Uranus squares Saturn and Neptune as it does in the charts of many babyboomers, indicating a conflict with authority figures and conventional society (Saturn/Uranus) and between one’s ideals (Neptune) and the reality of change (Uranus). Saturn and Neptune are both squared by Chiron, showing that this confusion between the world of matter and the world of spirit is a deep wound (Chiron) that Edwards carries within him. Chiron intensifies the negative self-talk of his retrograde Saturn and creates a relentless need for him to prove himself. I believe that this is the underlying element that drives his political ambition.

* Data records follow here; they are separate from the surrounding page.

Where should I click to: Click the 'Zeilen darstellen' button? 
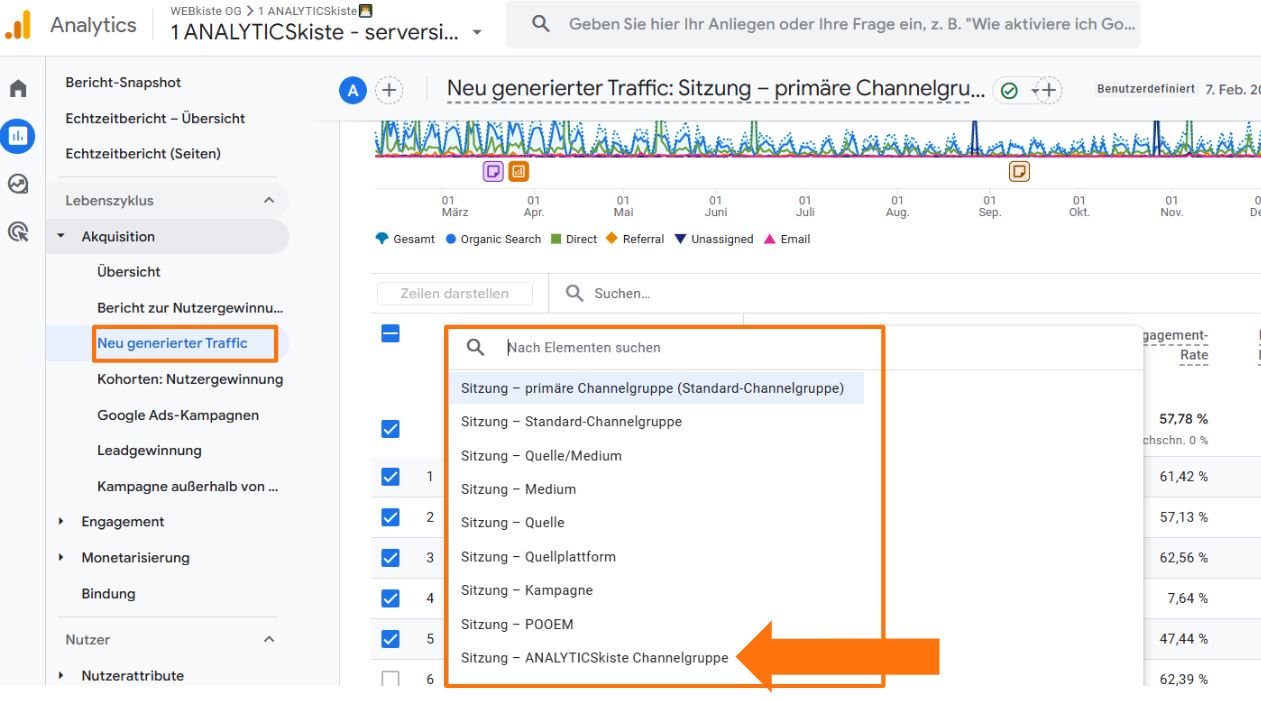[455, 293]
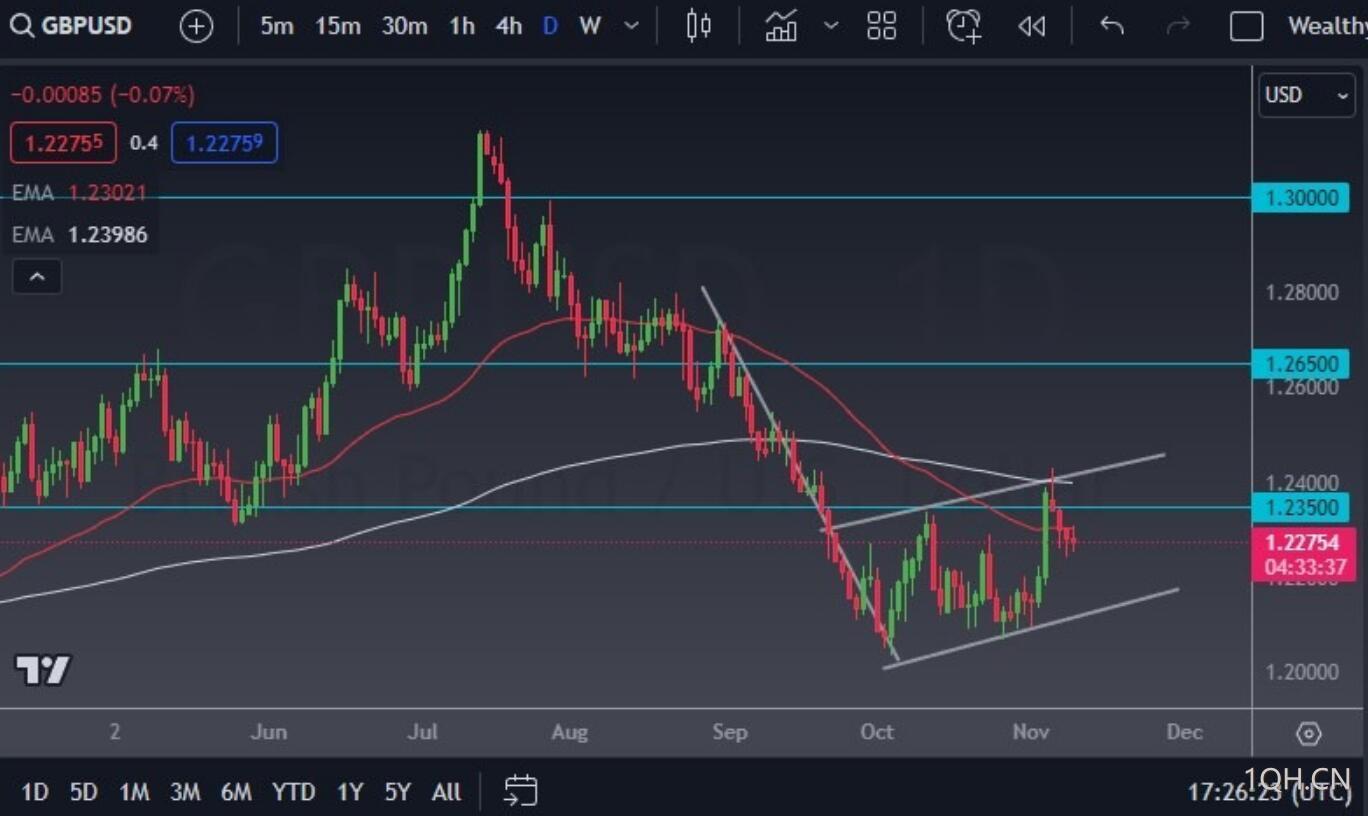1368x816 pixels.
Task: Expand the timeframe interval dropdown
Action: point(631,26)
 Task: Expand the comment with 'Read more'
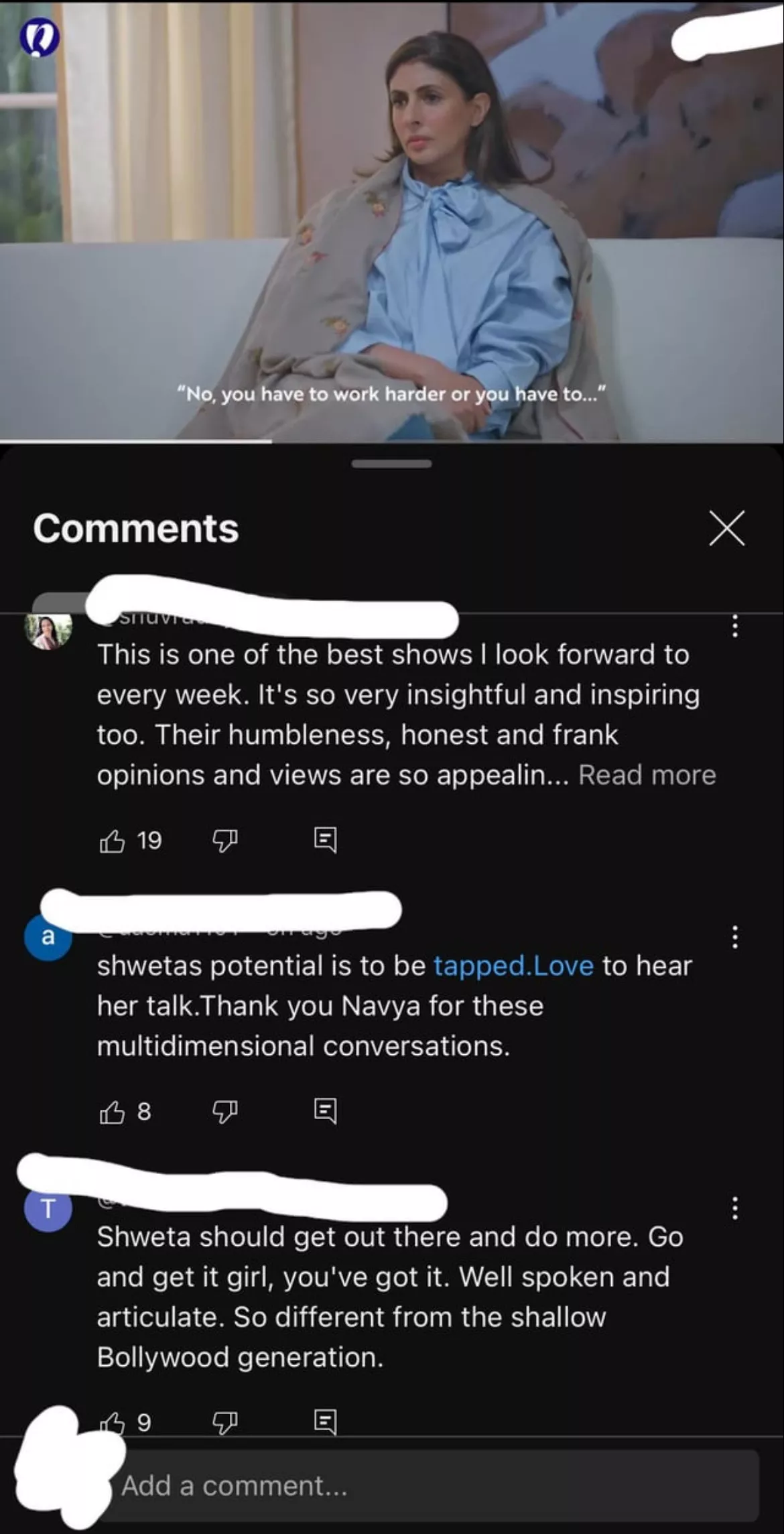(647, 775)
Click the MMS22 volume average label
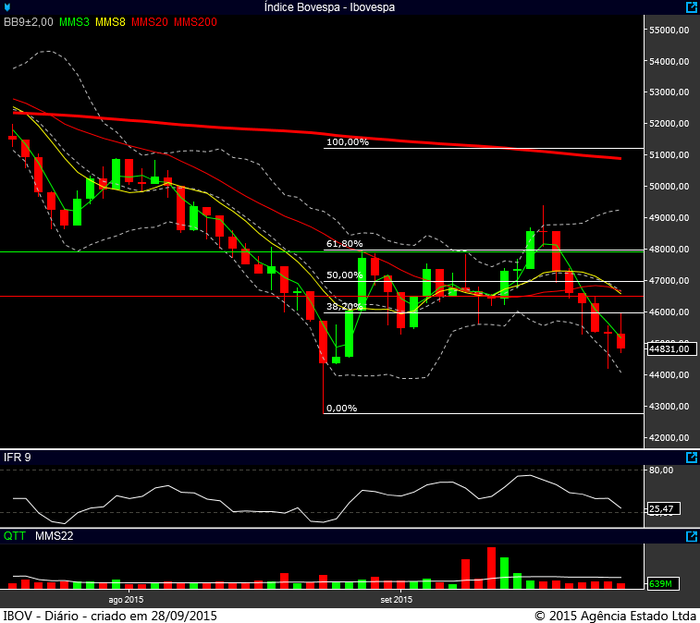This screenshot has width=700, height=623. pyautogui.click(x=52, y=536)
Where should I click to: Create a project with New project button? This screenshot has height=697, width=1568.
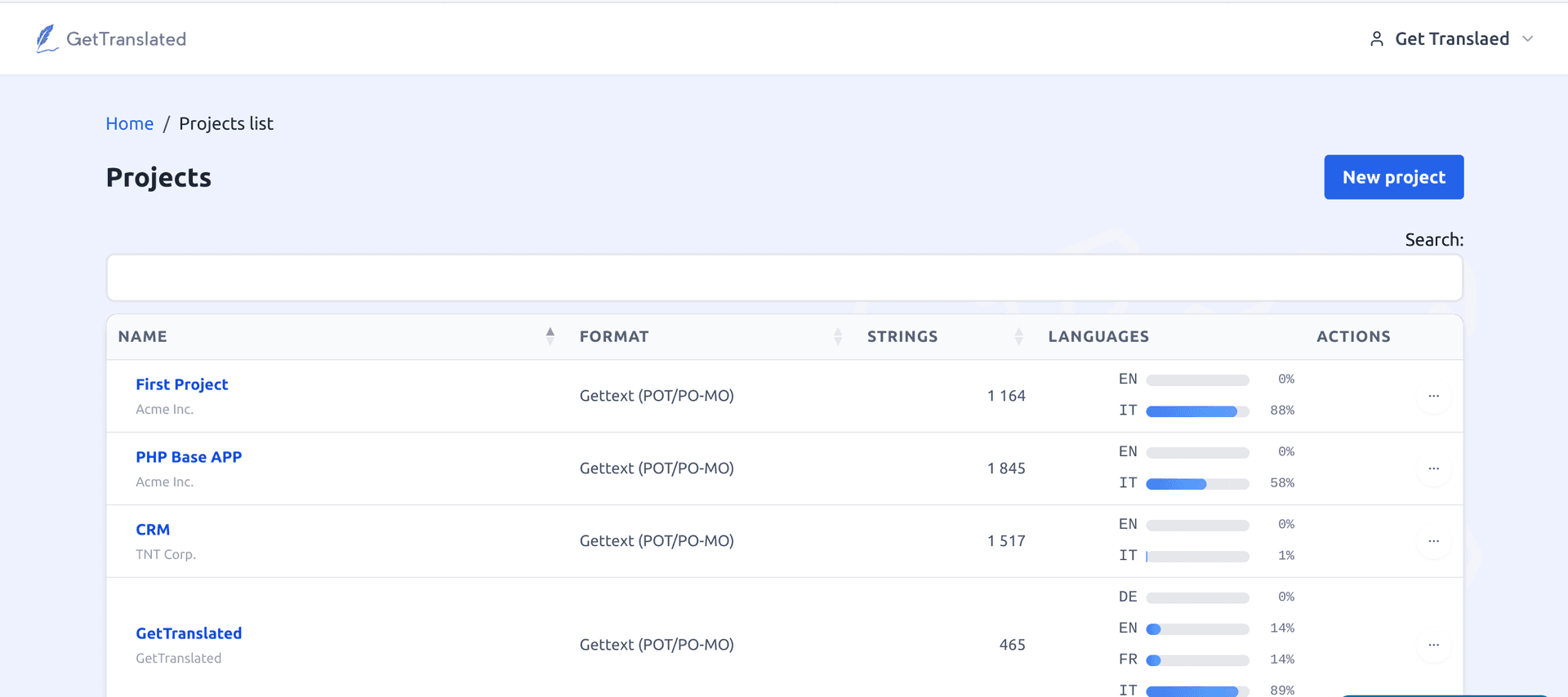click(x=1394, y=177)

Transiting Pluto has been opposing Venus in Edwards’ progressed chart since the beginning of the year, a long term cycle that will continue into next year, turning his relationships (Venus) upside down.  This cycle was in its first phase when Elizabeth Edwards was diagnosed with terminal breast cancer.  At the same time, transiting Uranus began a two-year cycle in a challenging formation (square) to Edwards’ Sun.  Uranus seeks freedom and change, and when we have Uranus squaring our Sun we are restless and rebellious and long for something new and different.  Uranus is retrograding back now towards the square to his Sun and will make a station (stand still) between October and January, intensifying this urge to flee and creating all kinds of bizarre situations for him. 

All public figures must play out their challenges in the public eye, making the entire process so much more difficult.  But for astrology students, understanding the planetary effects behind the news can bring the lessons home in a way that book study cannot.